Havia 20 anos não ia ao Bourbon Street Music Club. Fui porque quem lá estaria no palco era o Brazilian Voices, grupo vocal criado por Beatriz Malnic e Loren Oliveira e formado por 28 mulheres brasileiras e duas americanas, que moram nos Estados Unidos. E Rita Gullo faria parte naquela noite. O grupo canta sem fins lucrativos e se apresenta em teatros, salas, hospitais, centros de tratamento oncológico. Nos últimos dez anos, foram ouvidas por 150 mil pessoas, tendo passado inclusive pelo Carnegie Hall. Durante duas horas, cabeça e coração misturaram tempo e História sem sair do agora. O que possam imaginar de sucessos da bossa nova. Entre outras, Chega de Saudade, Fantasy, Ela É Carioca, Mas Que Nada, A Minha Pátria, Águas de Março, O Pato, Garota de Ipanema. Clássicos de algumas gerações. Nenhum saudosismo, mas sim rever uma época intensa, de renovação da música popular e, ao mesmo tempo, tempos cruéis em que a vida nada valia.

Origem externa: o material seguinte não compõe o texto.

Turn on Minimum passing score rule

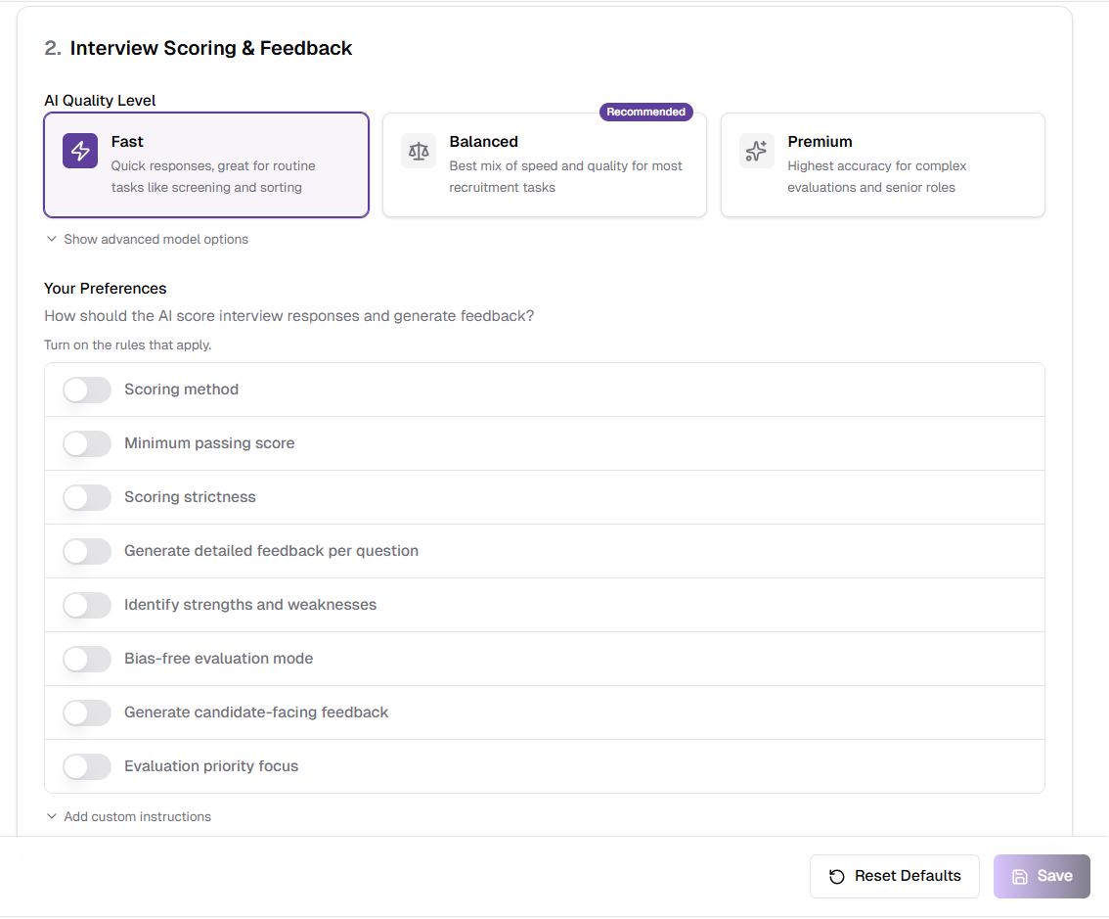click(x=88, y=444)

Ao reencontrar aquelas canções, percebi que estou vivo e muitos naquela sala ainda estão. Ouvir Brazilian Voices foi confirmar que a vida valeu, vale. Pena que tenha sido apenas uma noite de apresentação. Elas deveriam viajar pelo Brasil inteiro, ponta a ponta.

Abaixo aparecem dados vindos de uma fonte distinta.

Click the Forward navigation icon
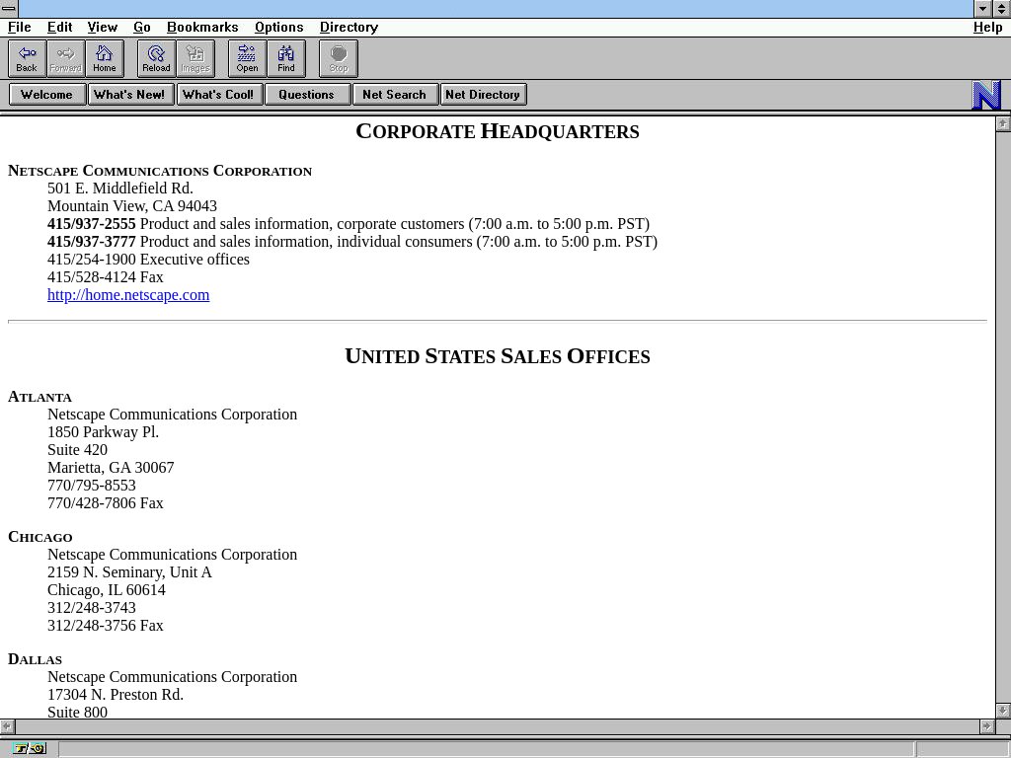The image size is (1011, 758). pyautogui.click(x=65, y=58)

Naquela noite, olhei para o lado e vi um homem de cabelos e barba branquíssimos. “Sei quem é, conheço.” Ele se virou e estendeu a mão, era Geraldo Vandré. Amigo chegado de mais de 50 anos, teve vida atribulada, mas, para mim, é e será eterno, compositor de duas canções, Disparada e Caminhando (ou Pra Não Dizer Que Não Falei das Flores), que mantiveram de pé muitos de minha geração e orientaram outros. Tudo se misturou na cabeça.

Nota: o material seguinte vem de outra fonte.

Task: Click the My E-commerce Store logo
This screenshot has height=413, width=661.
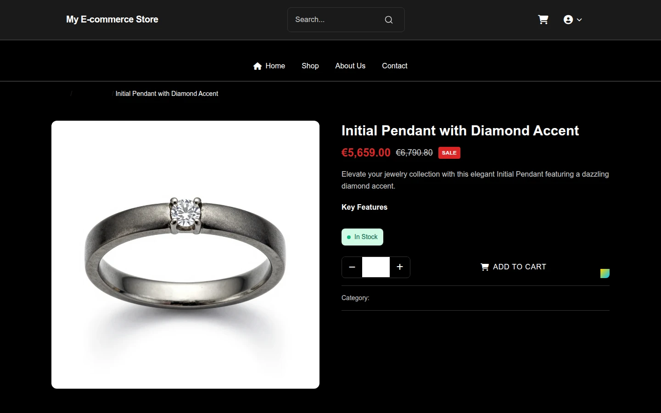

Fico com o Vandré, que significou resistência à ditadura e pagou alto por isso, mas nos fez cantar: “Vem, vamos embora que esperar não é saber, quem sabe faz a hora, não espera acontecer”. Refrão para hoje, com esse Brasil/Universo polarizado e Trump começando a destruir o mundo. Vandré e eu não trocamos palavra, era noite das Brazilian Voices em um Bourbon Street lotadíssimo, embalado por canções que mudaram a música no Brasil. Noite que trouxe canções que nos fizeram felizes e foi testemunhada por um homem que quis refazer o Brasil.
Vandré, que se casou com Nilce Cervone, linda, inteligente, que nos abria a Cinemateca Brasileira. Nilce, que todos amaram, mas ficou com Vandré e depois escolheu Tranjan, gênio da publicidade. Nilce, que vi pela última vez comprando um bilhete no cinema da Fradique Coutinho. Bossa nova e resistência se encontraram nas Brazilian Voices. Pedaço espantoso de nossa história, coração.